INSTRUCTIONS TO FOLLOW:
Every line holding the string "dropdown" should be copied out of the listing.
=== MATERIAL SUPPLIED ===
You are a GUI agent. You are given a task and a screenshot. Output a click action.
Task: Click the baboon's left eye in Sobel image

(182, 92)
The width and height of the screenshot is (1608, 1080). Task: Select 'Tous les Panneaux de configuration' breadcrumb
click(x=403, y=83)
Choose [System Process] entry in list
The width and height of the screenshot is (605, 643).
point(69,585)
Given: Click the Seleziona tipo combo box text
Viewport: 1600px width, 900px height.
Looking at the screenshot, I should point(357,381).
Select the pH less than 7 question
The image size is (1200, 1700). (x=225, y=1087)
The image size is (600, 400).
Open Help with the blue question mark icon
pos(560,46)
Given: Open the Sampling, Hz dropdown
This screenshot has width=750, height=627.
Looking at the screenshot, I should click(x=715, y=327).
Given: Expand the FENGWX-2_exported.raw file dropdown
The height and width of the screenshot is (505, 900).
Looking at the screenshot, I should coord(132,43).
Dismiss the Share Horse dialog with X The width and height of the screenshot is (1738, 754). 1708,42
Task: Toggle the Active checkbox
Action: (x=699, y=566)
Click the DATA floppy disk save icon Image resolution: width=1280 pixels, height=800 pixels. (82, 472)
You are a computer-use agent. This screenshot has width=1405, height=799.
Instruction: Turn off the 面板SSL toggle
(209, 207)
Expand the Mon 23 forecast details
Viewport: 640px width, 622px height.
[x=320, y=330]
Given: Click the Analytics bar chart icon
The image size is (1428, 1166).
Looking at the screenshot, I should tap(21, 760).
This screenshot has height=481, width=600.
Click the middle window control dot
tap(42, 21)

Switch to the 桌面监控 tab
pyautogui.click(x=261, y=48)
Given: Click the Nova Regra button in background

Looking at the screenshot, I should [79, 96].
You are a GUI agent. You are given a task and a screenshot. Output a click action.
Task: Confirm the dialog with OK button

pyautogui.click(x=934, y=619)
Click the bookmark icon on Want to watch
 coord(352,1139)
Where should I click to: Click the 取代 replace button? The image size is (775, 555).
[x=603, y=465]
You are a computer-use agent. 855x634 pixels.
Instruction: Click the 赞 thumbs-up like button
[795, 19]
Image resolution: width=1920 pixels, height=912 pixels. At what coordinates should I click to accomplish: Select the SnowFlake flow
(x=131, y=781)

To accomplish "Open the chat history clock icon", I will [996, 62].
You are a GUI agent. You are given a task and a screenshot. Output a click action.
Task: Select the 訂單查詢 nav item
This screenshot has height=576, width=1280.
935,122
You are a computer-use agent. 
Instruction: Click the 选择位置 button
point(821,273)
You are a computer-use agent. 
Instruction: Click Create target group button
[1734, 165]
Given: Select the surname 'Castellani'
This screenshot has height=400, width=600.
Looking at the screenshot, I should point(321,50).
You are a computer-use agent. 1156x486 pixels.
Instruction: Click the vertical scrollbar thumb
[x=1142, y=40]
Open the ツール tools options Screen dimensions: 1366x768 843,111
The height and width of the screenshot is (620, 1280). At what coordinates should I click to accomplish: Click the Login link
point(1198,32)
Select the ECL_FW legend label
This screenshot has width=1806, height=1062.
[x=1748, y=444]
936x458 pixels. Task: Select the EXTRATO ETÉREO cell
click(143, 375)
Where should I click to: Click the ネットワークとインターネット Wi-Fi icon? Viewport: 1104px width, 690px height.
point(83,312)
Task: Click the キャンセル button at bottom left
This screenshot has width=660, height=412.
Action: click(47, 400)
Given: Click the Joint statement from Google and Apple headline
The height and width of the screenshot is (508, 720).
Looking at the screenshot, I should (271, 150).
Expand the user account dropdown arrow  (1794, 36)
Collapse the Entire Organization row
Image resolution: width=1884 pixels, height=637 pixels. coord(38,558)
===
RESPONSE BOX:
Given: Open the Sampling, Hz dropdown
Given: Expand the FENGWX-2_exported.raw file dropdown
Expand the user account dropdown arrow  (1794, 36)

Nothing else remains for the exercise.